(Dataset excerpt)
+ + + + +
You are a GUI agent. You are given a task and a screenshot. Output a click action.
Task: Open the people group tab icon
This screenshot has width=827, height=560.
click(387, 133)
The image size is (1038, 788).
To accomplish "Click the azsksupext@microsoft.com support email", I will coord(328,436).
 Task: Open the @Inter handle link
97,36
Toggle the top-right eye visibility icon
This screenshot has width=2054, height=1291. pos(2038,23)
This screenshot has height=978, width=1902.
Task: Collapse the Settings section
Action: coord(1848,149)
+ + + + +
Problem statement: Rewrite all the records above, replacing each "icon" with "button" and leaving everything else unchanged.

Solution for this exercise:
You are a GUI agent. You are given a task and a screenshot. Output a click action.
Task: Open the people group tab button
This screenshot has width=827, height=560.
click(387, 133)
The image size is (1038, 788).
To accomplish "Click the azsksupext@microsoft.com support email", I will coord(328,436).
 Task: Open the @Inter handle link
97,36
Toggle the top-right eye visibility button
This screenshot has width=2054, height=1291. pos(2038,23)
This screenshot has height=978, width=1902.
Task: Collapse the Settings section
Action: coord(1848,149)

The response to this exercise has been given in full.